---- Material for this exercise

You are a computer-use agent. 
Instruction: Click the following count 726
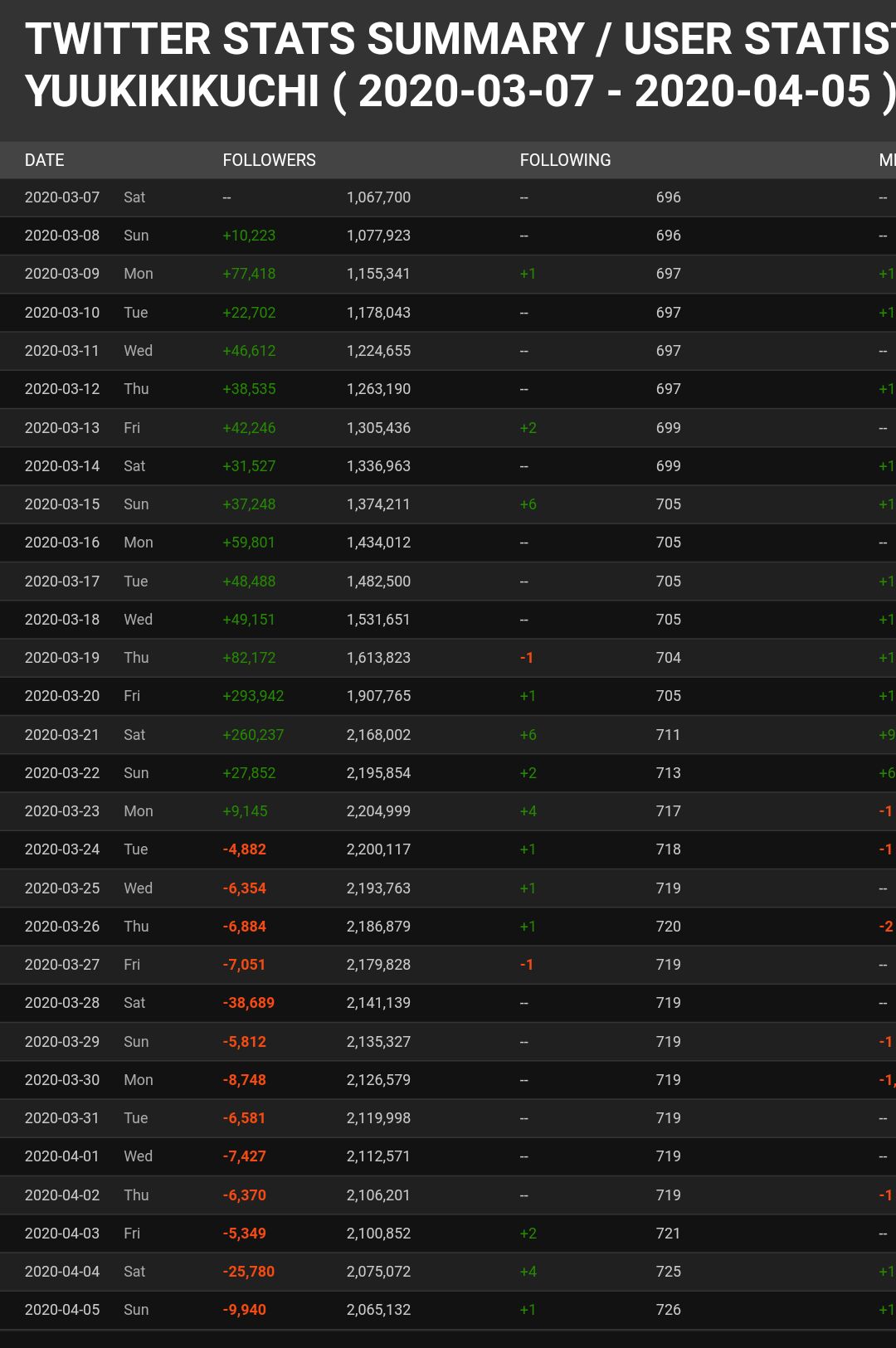click(x=668, y=1310)
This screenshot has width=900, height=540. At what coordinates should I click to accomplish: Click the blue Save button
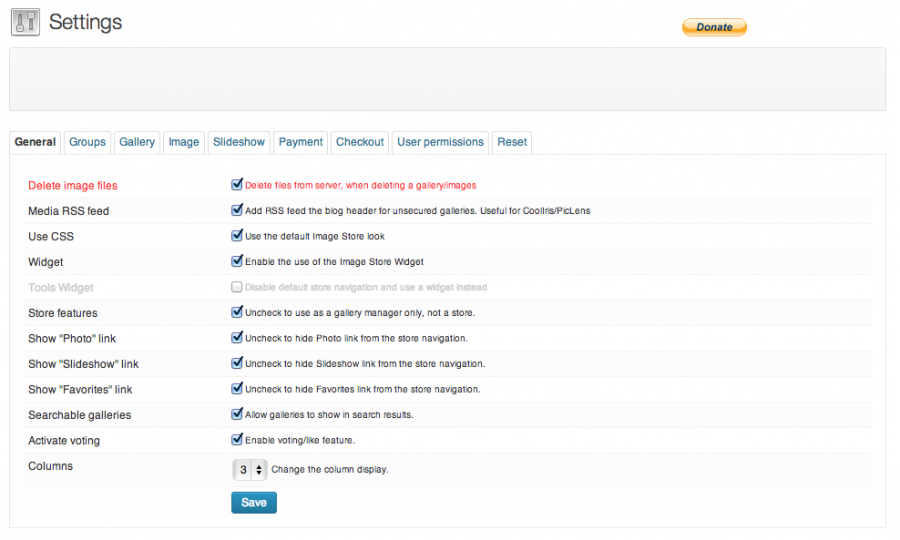tap(254, 502)
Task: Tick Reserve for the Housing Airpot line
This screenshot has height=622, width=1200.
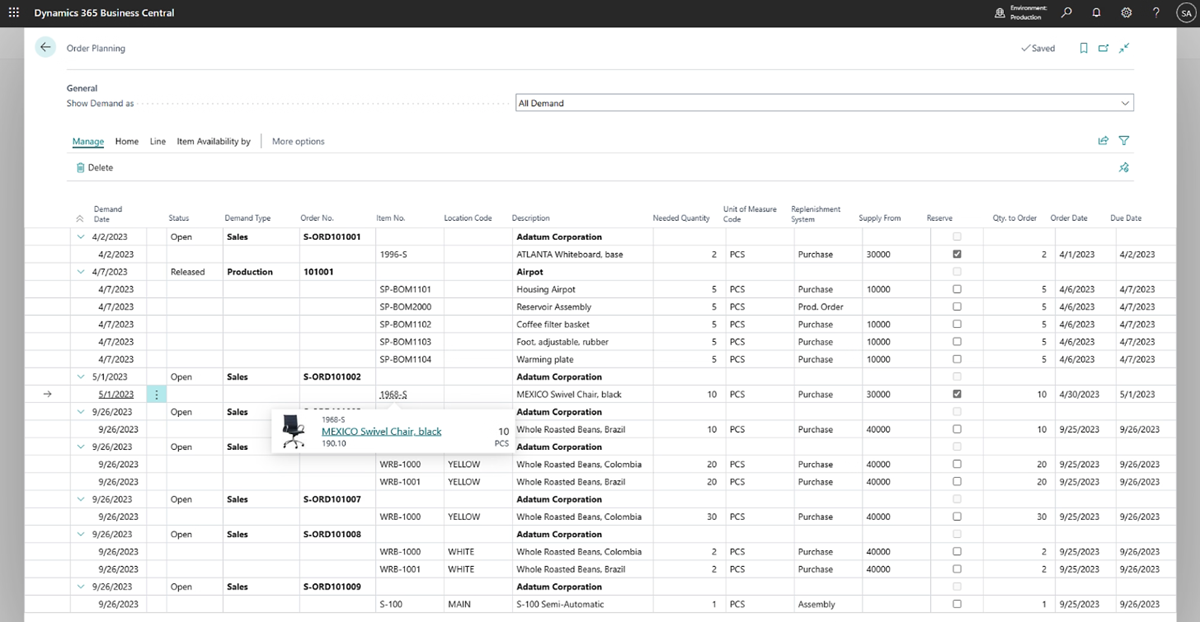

--------

Copy every record exactly, but skip the pictures.

◆ Task solution
You are a computer-use agent. 
Instruction: Click the following count 726
click(x=668, y=1310)
This screenshot has width=900, height=540. At what coordinates should I click to accomplish: Click the blue Save button
tap(254, 502)
Task: Tick Reserve for the Housing Airpot line
This screenshot has height=622, width=1200.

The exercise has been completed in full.